ஏனைய பதிவுகள்:
DISTANCING FROM CHRISTIANITY
LINKS TO POSTS ON - MY RELIGIOUS TURNING POINT
RED COLOURED PARTS are of my personal opinions....
My school and
church were in the same campus and I grew up as a campus kid. Most of my
activities were in the campus. Early morning appa woke me up and I had to attend the second mass at 5.30 am.
After the service it was my duty to get daily milk from the farm in the Jesuits
house behind the church. This life
continued mostly all through my school and college days.
During schooling
for catholic students, we used to have
catechism classes where we were taught the 'history of church' and all that.
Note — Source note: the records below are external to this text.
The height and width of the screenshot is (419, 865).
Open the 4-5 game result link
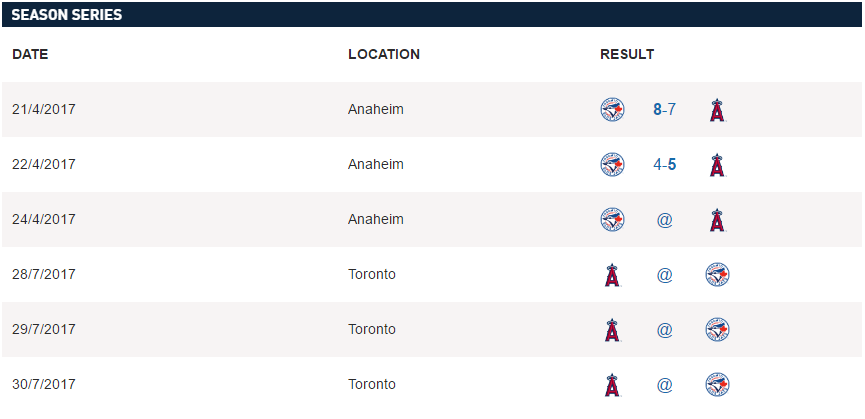664,165
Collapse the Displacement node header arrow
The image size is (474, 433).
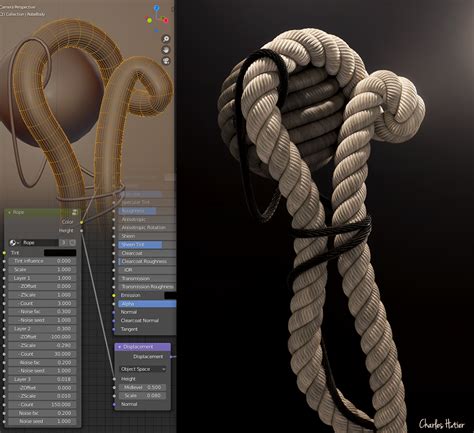point(119,347)
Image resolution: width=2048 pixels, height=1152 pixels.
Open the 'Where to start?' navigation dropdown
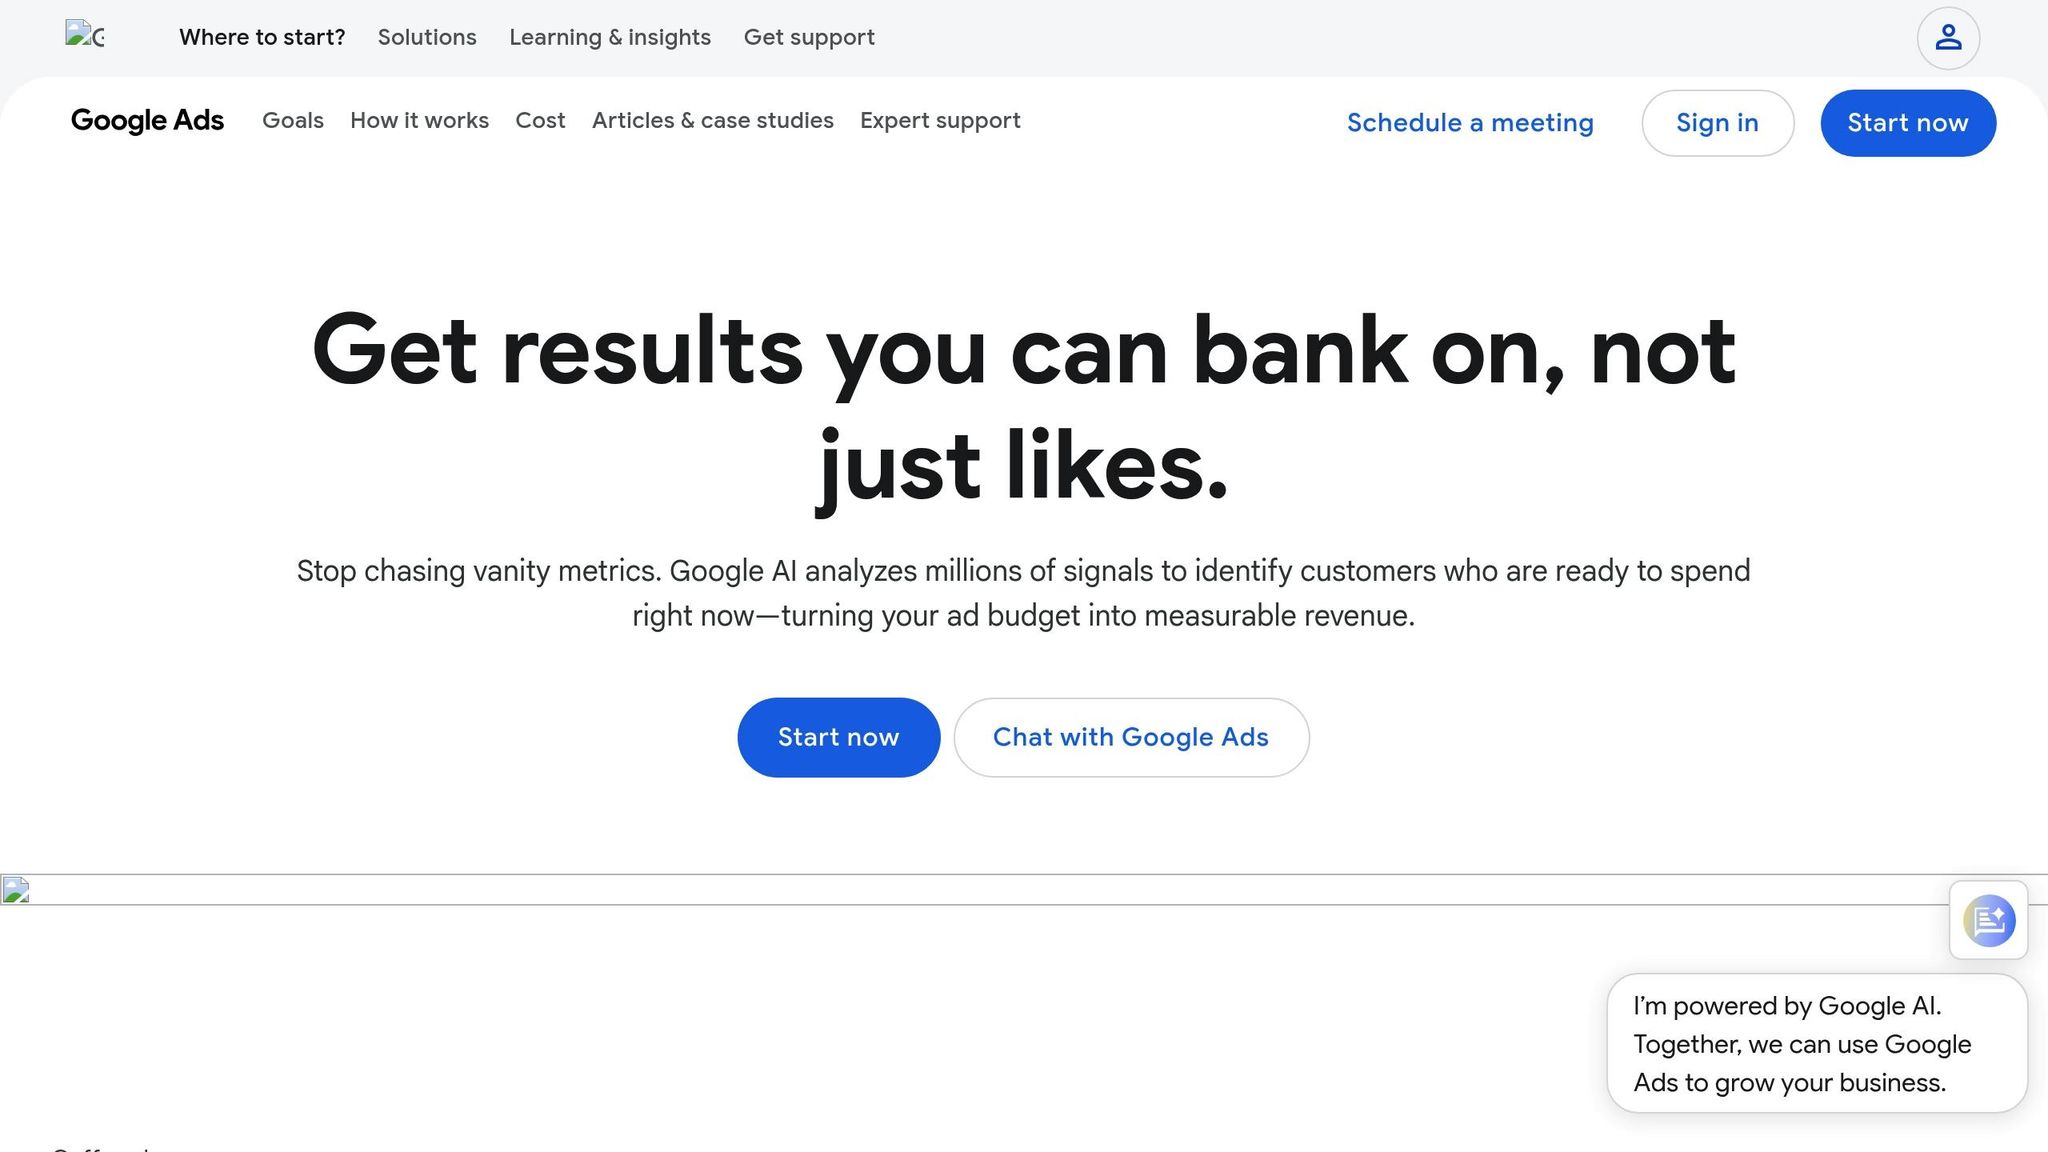(x=262, y=37)
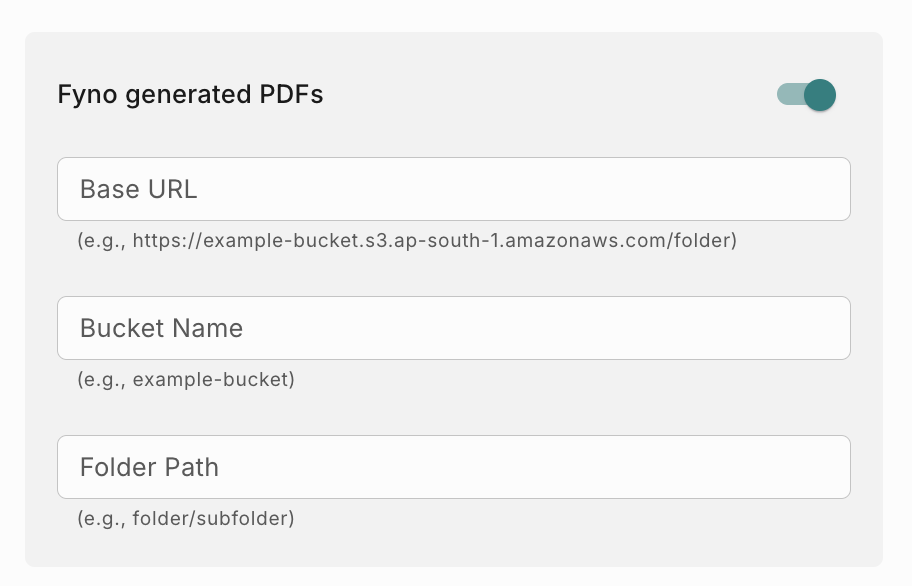Place cursor in the middle of Folder Path box
This screenshot has width=912, height=586.
(x=454, y=467)
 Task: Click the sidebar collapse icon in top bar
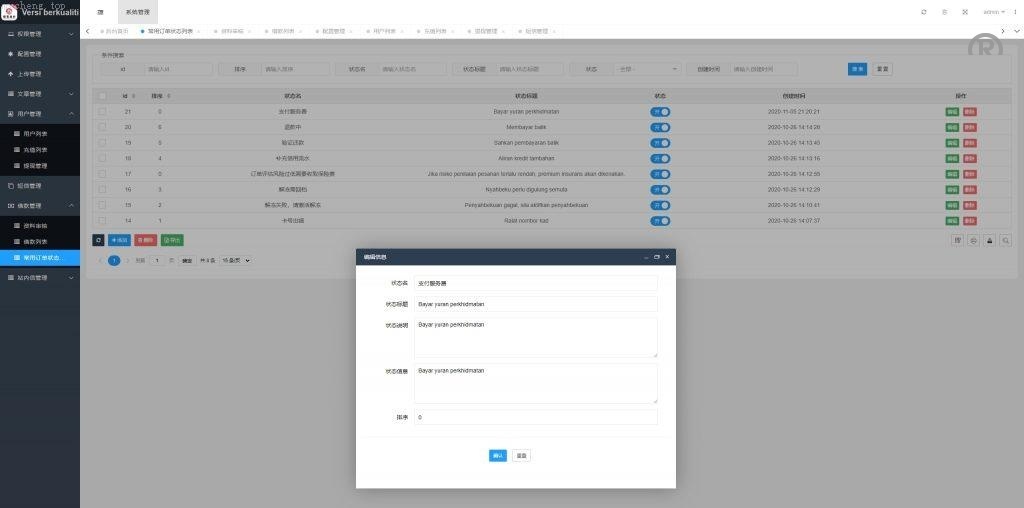100,12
Many stories were taught in our catechism classes. I remember most of them very
well. I would give just two examples: It was the 'story' about the communion. In
catholic faith the ' consecrated host' changes into the
'flesh of Jesus' during the mass. A nun had a doubt on this and one day she
bit the host, which is a very thin bread made of wheat. She had the doubt
whether it had really become the flesh of Jesus. When she bit it, blood started
flowing from the host in her mouth. Only after great repentance and weeping of
the nun it stopped. This story was to make our faith stronger. This story was
routinely given to kids just before they went for receiving the holy sacrament
of communion for the first time. Later, this story faded from catechism
classes.
The second teaching was about birth control. In those story days Catholic
Church very strongly condemned
any method of family control. Even following the safe days of ovulation was
considered a sin. To convince us, another story was given. A new child is born
with one mouth to feed and two hands to work for the bread. This was to
convince us against birth control. It took us more than twenty to thirty years
to understand that the 'two hands' would take at least a quarter century to
earn bread. This story is also lost in the course of time. Nowadays they don’t
teach these 'kid stories' to children. A sign of modernization! Nowadays no
church is against birth control. It has been sidelined now.
Another
interesting thing of my school days was the annual religious retreats organized
by our school. It would normally start on a Friday evening. There would be a
sort of hourly sermons. Normally the first sermon would be about the rules and
regulation of the retreat and about what to do and what not to do. And then would
come the serious sermons. The very second sermon on the Friday evening after
supper would invariably revolve around "HELL"! It would be terribly
threatening. Elaborate description of an
eternal hell and the terrific satanic tortures there. This would terrify us so much that a cloud of
fear would follow us to our bed. So normally on that night there would not be
any catcalls or other pranks by us. Since this used to be a rare occasion for
us to be with our friends normally we would be tempted to play pranks in our
gang. This might happen in the next Saturday night and not on Friday night,
since we would still hear the tik-tok sound of the "eternal clock" of
the Hell! No nerve to play games then! Of course within one day this would slowly
fade away and in the next night the supervisors would face hard time to keep us
well behaved!
Another
important thing of those days, we used to be regular in attending masses
everyday in the church. So next best thing for the 'pious' boys like us was to
be altar boys. In sacristy, there would be a spacious room with the red-white
robes in all sizes. The altar boys first had to memorise Latin prayers. Well,
in those days mass was done in Latin. Over the course of time it switched over
to mother tongues. If we were able to render the Latin prayers to the person in charge of sacristy - nearly four pages of
Latin in Tamil script - we would be eligible as altar boys. We, then
could choose the loose red-white robe and be with the priest in the altar
during the mass. I too was an altar boy.
It was then considered a very big privilege for us. Such altar boys used
to say that they would all become priests later in their lives. I too had that
resolve for some years.
When I started
distancing from my faith, among the many questions I raised, one was on Hell
and Heaven. Hell seemed very illogical. Hell is considered eternal. On one hand, Christianity
claims at high pitch that their god is merciful. On the other hand it talks
about an eternal hell, punishment for the sins of a man in his life
time. There is not even any 'human justice' in that. Man for his sins in his
short life had to be in the eternal hell, suffering. They also keep saying
that Jesus came to redeem us for our sins. Incongruity at its height! It was
simply an arrangement - man has to be cautioned - so hell is there. Man has to
be made to feel good - so heaven is there! Some hope has to be given - so the
merciful messiah is there. Even the Hindu concept of many births before Mukti at least has some human reasoning.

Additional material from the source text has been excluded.